# Task goal
Repeat exactly, and only, the lines below starting at the line that contains "Task: Tap the RM 100.00 amount" and ending at the line that contains "Screen dimensions: 1024x683", inclusive of both.

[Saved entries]
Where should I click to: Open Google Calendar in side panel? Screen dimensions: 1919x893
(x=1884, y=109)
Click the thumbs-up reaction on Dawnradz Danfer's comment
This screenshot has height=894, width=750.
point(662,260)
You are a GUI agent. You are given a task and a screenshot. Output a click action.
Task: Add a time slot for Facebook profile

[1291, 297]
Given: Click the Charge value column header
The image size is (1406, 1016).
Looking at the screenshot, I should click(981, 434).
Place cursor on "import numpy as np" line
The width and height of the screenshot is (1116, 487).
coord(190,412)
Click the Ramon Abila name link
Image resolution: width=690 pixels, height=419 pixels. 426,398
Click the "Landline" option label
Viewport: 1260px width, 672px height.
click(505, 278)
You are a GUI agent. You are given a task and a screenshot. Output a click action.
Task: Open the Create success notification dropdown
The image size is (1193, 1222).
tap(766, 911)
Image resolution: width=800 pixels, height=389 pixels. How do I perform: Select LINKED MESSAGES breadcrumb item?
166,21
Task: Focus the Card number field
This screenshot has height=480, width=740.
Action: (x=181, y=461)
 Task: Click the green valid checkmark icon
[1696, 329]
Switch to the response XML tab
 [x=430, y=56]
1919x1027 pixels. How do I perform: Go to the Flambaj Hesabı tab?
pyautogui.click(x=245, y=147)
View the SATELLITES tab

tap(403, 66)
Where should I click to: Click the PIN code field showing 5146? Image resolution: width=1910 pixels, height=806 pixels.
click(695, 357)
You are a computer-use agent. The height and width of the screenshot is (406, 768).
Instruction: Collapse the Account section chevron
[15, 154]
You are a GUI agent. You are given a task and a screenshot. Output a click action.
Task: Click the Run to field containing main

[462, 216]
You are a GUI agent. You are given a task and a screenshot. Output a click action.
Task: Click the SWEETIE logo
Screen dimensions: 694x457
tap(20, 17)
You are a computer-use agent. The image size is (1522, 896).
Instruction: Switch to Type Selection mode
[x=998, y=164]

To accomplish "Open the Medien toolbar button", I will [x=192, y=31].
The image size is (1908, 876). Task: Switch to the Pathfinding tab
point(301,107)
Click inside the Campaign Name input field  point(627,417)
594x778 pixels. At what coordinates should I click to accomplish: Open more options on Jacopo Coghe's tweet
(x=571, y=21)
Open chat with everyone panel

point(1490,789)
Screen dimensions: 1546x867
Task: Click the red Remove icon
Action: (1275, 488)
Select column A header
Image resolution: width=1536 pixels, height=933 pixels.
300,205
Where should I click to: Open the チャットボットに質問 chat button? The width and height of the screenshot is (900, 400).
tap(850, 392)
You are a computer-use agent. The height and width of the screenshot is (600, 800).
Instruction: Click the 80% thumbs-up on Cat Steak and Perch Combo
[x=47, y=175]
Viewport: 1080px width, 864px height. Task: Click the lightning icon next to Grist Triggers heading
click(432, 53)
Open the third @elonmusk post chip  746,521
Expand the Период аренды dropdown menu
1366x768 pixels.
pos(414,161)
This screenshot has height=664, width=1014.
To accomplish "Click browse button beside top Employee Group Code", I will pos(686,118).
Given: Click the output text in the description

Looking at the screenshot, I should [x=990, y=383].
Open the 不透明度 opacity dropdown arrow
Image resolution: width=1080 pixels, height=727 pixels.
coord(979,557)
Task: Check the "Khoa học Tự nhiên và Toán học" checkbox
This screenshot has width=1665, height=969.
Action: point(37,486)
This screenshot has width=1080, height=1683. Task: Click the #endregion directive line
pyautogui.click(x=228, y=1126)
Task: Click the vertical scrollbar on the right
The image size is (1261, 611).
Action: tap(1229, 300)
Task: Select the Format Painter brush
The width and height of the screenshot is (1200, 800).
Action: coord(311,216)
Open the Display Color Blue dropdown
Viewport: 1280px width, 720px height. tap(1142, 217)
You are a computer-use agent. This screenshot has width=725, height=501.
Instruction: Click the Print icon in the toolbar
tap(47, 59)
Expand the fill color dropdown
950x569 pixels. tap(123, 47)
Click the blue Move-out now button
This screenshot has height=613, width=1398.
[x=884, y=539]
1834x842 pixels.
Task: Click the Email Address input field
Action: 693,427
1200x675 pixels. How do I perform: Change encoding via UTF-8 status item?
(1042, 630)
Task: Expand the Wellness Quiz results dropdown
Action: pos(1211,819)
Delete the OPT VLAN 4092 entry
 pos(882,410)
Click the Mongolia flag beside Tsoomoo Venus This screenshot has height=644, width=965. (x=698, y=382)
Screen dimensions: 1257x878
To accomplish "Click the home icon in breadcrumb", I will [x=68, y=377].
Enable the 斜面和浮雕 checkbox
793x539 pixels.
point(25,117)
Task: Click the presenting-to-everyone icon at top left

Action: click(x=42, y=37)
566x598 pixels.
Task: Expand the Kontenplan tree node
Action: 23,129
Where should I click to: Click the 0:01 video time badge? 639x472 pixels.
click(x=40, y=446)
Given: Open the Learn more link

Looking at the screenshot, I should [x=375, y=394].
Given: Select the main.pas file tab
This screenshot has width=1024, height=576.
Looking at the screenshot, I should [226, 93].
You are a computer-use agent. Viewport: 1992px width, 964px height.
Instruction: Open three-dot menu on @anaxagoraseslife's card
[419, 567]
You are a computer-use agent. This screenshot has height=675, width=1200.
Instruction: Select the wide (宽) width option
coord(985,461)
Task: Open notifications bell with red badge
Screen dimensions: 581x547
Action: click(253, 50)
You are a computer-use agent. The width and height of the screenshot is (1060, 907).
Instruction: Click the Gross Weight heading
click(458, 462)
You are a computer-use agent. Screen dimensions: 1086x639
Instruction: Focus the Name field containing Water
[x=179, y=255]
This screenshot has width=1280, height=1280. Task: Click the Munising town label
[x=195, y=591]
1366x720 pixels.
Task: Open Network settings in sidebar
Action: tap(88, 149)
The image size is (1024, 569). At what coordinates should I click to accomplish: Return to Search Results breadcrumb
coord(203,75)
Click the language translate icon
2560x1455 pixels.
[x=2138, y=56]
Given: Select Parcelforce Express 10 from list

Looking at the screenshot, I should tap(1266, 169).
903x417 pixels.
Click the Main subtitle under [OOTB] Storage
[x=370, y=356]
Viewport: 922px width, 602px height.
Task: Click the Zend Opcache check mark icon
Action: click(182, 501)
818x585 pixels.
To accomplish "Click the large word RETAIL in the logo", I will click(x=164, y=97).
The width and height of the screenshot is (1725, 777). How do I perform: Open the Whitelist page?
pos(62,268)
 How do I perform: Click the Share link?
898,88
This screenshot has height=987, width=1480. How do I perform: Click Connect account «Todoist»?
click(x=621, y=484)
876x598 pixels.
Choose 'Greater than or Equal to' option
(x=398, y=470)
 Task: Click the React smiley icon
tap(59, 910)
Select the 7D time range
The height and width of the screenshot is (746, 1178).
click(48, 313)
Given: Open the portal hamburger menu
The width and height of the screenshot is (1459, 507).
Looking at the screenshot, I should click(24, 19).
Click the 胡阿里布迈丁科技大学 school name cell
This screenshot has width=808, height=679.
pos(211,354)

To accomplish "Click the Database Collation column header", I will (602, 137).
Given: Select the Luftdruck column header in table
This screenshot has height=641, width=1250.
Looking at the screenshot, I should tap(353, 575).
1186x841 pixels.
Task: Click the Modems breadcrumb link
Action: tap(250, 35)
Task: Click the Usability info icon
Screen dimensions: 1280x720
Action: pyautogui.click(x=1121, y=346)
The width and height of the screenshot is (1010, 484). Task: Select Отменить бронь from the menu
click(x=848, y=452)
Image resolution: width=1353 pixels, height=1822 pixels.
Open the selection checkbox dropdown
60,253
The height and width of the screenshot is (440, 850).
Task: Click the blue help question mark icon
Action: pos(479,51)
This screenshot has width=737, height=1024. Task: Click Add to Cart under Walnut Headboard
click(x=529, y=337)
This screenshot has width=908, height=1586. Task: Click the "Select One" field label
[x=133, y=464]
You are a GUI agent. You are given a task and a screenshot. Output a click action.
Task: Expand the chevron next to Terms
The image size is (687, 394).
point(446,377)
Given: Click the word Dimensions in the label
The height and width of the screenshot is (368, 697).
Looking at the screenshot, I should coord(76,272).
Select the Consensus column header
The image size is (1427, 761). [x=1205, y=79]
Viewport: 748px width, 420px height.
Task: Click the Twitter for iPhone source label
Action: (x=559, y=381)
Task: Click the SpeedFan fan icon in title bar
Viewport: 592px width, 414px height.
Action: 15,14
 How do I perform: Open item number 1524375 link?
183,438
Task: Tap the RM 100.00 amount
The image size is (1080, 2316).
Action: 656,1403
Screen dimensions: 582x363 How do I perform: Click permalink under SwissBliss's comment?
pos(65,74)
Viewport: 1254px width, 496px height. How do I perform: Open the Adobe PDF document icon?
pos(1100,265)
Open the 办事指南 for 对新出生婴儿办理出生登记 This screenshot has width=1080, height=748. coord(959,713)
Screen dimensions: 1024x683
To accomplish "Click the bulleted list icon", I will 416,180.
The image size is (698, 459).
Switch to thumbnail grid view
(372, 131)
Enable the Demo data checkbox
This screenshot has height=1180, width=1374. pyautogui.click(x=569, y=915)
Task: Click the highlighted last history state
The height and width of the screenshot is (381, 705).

# Completed task
Task: Tap the RM 100.00 amount
The image size is (1080, 2316).
Action: 656,1403
Screen dimensions: 582x363 How do I perform: Click permalink under SwissBliss's comment?
pos(65,74)
Viewport: 1254px width, 496px height. How do I perform: Open the Adobe PDF document icon?
pos(1100,265)
Open the 办事指南 for 对新出生婴儿办理出生登记 This screenshot has width=1080, height=748. coord(959,713)
Screen dimensions: 1024x683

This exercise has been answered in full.